2.6. Statistical analysis

Statistical analysis was carried out using Stata™ 12 (StataCorp, Texas). Distributions of methylation percentages at CpG sites were investigated (Supplementary Tables 4, 5). CpG sites were excluded from analysis if the median methylation was not ≥ 5% or if the difference between the 5th and 95th percentiles was ≤10%. All CpG sites fulfilled these criteria. The distributions of methylation measurements for many of the CpG’s were skewed, so non-parametric tests were used. Associations between cord CpG methylation and asthma and allergy outcomes (doctor diagnosed asthma at 3 and 6-7 years, atopic eczema at 6-7 years and atopy at 6-7 years) were investigated. The difference between the central location (i.e. median) of each group (allergic/non-allergic) was tested using Mann-Whitney tests and the results presented as the median ratio (median CpG methylation in allergic group/median CpG methylation in non-allergic group) with the corresponding Mann-Whitney p value. Where the median ratio is less than 1 this indicates a protective effect of higher CpG methylation on the allergic outcome. When CpG sites were significantly associated with asthma and allergy phenotypes, logistic regression was used to derive odds ratios after adjusting for appropriate covariates (child’s sex, maternal smoking during pregnancy and a batch effect for methylation analysis). The odds ratio describes the multiplicative change in odds for a 1% increase in methylation, all other variables in the model remaining constant. An odds ratio of less than 1 indicates a protective effect of higher CpG methylation on the allergic outcome. Where adjusted logistic regressions indicated a significant association between CpG methylation and allergic outcome an additional analysis was undertaken to determine the influence of outliers on the regression coefficients using Pregibon’s dbeta measure (32).P values are presented uncorrected for multiple testing. A p value of <0.05 was considered significant.

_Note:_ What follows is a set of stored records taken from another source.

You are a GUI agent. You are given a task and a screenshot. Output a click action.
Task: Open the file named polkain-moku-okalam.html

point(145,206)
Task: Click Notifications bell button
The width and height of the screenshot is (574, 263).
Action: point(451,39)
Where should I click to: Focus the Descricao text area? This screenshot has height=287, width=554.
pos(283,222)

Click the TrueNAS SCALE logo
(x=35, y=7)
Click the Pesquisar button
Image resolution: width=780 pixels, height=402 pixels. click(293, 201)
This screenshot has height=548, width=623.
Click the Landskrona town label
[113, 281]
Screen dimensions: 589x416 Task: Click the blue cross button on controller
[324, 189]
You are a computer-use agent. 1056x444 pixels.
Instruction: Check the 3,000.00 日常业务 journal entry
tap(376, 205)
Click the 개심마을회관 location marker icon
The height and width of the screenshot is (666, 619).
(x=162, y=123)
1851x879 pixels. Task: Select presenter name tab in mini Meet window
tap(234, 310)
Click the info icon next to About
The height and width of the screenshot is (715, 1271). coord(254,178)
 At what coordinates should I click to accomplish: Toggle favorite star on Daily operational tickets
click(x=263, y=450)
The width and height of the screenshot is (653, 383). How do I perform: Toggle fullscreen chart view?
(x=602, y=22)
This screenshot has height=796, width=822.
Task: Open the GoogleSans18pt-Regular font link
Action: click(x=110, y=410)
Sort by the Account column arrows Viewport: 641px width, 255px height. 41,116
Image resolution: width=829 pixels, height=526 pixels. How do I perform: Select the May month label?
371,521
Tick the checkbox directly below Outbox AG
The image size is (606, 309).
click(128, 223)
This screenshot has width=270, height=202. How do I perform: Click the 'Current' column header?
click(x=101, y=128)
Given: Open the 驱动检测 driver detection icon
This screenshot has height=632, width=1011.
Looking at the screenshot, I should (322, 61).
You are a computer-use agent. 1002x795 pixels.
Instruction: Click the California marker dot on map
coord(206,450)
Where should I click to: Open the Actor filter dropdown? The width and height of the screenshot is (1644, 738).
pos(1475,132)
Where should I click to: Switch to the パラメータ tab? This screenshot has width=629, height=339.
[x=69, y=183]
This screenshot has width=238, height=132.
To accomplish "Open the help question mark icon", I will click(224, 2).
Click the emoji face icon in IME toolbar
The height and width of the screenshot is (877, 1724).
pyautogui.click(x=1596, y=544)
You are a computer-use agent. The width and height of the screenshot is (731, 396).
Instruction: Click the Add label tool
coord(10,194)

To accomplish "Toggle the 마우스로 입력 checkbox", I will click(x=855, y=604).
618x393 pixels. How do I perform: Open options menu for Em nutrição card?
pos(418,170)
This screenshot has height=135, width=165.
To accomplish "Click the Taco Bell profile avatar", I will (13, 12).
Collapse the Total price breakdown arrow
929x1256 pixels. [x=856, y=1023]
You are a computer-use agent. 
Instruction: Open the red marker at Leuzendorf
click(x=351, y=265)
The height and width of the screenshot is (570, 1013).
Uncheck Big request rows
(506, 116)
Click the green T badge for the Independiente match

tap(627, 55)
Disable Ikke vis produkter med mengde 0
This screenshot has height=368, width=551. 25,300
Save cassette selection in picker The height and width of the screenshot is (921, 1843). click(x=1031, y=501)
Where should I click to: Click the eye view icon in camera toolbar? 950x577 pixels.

2.7. Electrophoretic mobility shift assays

To examine transcription factor binding at the CpG sites of interest we undertook electrophoretic mobility shift assays (see Supplementary Information for Methods).

3. Results

3.1. Cohort characteristics

The DNA methylation of GATA3 was measured in the umbilical cord of 696 children from the Southampton Women’s Survey (SWS) cohort (28). Due to limited resources and DNA availability, the DNA methylation of the other candidate genes was measured in the umbilical cord of 366 children, a subset of the 696 children. In the subset of 366 offspring, 13% of the mothers smoked during pregnancy, mean maternal age at the child’s birth was 30.5 years and pre-pregnancy body mass index was 25.3 kg/m2 (Table 1). 47% of the infants were female; mean birth weight was 3463 g. 46 infants (13%) fulfilled the criteria for atopic eczema in infancy, and 53 children (15%) at age 6-7 years. At age 3 years, the parents of 21 participants (6%) reported that a doctor had diagnosed asthma in their child; the number of diagnoses of asthma increased to 47 (13%) at age 6-7 years. Supplementary Table 10 shows further information on the children in whom the methylation status of IL4-R and IL4, TBET and STAT4 was measured. The cohort characteristics for all samples sets were very similar to the main cohort. Maternal smoking was slightly lower in prevalence in the IL4-R and IL4, TBET and STAT4 sample sets, as was a doctor diagnosis of asthma at age 3 years. The prevalences of atopy at 3 years and atopic eczema at 6-7 years were slightly higher in the IL4-R sample set, but these differences were not significant (p=0.23, p=0.73, p=0.43 and p=0.41 respectively).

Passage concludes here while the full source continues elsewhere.